Port forwarding

Port Forwarding is used in situations where you want all data encrypted, no session timeouts, or simple firewall setup.

Note:

Genero Desktop Client 3.00 supports Internet Protocol version 6 (IPv6), in addition to Internet Protocol Version 4 (IPv4), when using port forwarding through an ssh tunnel.

Figure: Simple connection with Port Forwarding

This figure shows a simple connection with port forwarding.
Figure: Connection to Server side Firewall with Port Forwarding

This figure shows a connection with a server-side firewall with port forwarding.

Figure 1 shows a simple configuration that does not involve a firewall. Sshd, the portion running on the server, will accept a connection from the GDC (client) and start your application. It will also set up a listener for a port that the application will connect to for the GUI. This port is then tunneled through the existing connection to the client, where the client will display the application. Note that both sides still use ports to accomplish this.

You must have ssh installed and set up on the server. If you are expecting to access your Genero application from somewhere on the Internet, you will most likely have a firewall router and must open a port on your router to allow connections to the sshd. See Figure 2 for an illustration of this.

Sshd is by default listening on port 22. You can set a port on the firewall to forward to sshd. Whatever port number you use must be set in the GDC using the "Specific Port" field:

Figure: Specify specific port number 2222

This figure shows panel three of the Genero Desktop Client shortcut wizard with SSH 2 selected and port 2222 specified in the Specific port field.
Figure: Specify fixed port number 29000

This figure shows panel four of the Genero Desktop Client shortcut wizard with Fixed Port selected, and port number 29000 specified.

In Figure 2 we have set our firewall router to forward port 2222 to our server sshd. There is no reason you couldn't just use port 22 and pass it straight through to your server. If you have more than one server you need to access from outside your firewall, you must use different port numbers and map each server with a different port number. Most routers will allow the destination port to be different from the origination port.
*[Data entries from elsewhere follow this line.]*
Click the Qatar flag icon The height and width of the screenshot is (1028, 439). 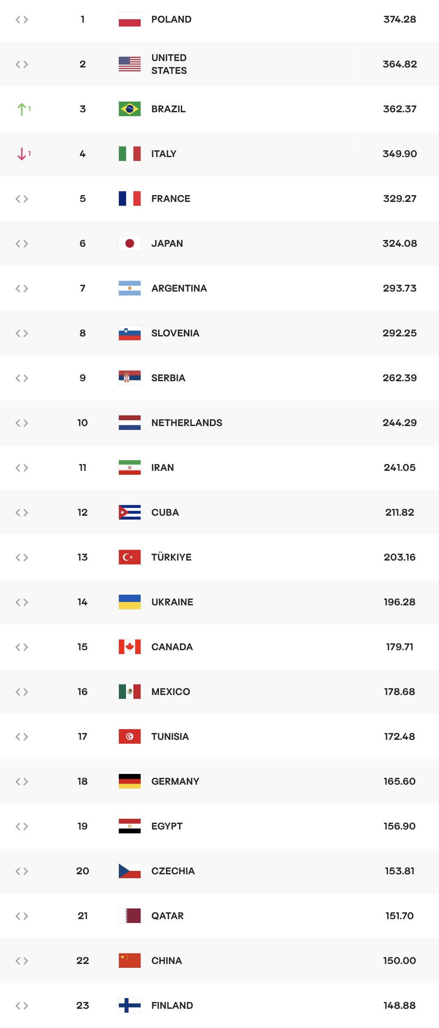point(130,916)
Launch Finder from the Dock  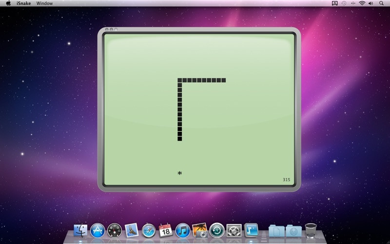click(80, 230)
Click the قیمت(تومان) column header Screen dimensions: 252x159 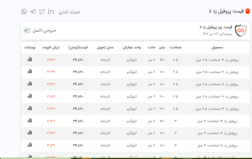(x=78, y=47)
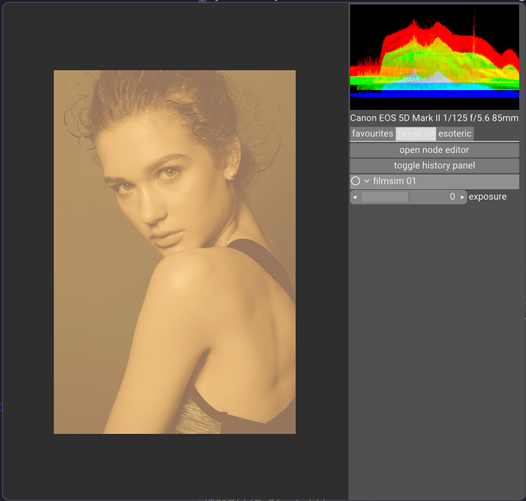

For example, a rule could be entered into your firewall router to forward port 2222 to a server on port 22;set another rule to direct 2223 to a different server on port 22, and so on. More details on this are in the Firewall Server Side section.

In Figure 4 we have also set Port Forwarding to 29000. This will cause the sshd running on the server to listen to port 29000 for connections from the application. The FGLSERVER environment variable will be set to 'localhost:22600'. It is localhost because it will be tunneled and sshd is running on the same machine. The 22600 is an offset for the port. To clarify, Genero GDC listens on 6400 by default and any number after the colon in FGLSERVER is added to this number. So 22600+6400 works out to be the port we specified on the client side configuration, 29000.

To use Automatic Port Forwarding, you can specify a command line that will execute on the server and return a free port number. As this application is really depending on the system where the Runtime System is installed, we can't provide a version for each system. This program must be used in combination with the GDC connection strings system.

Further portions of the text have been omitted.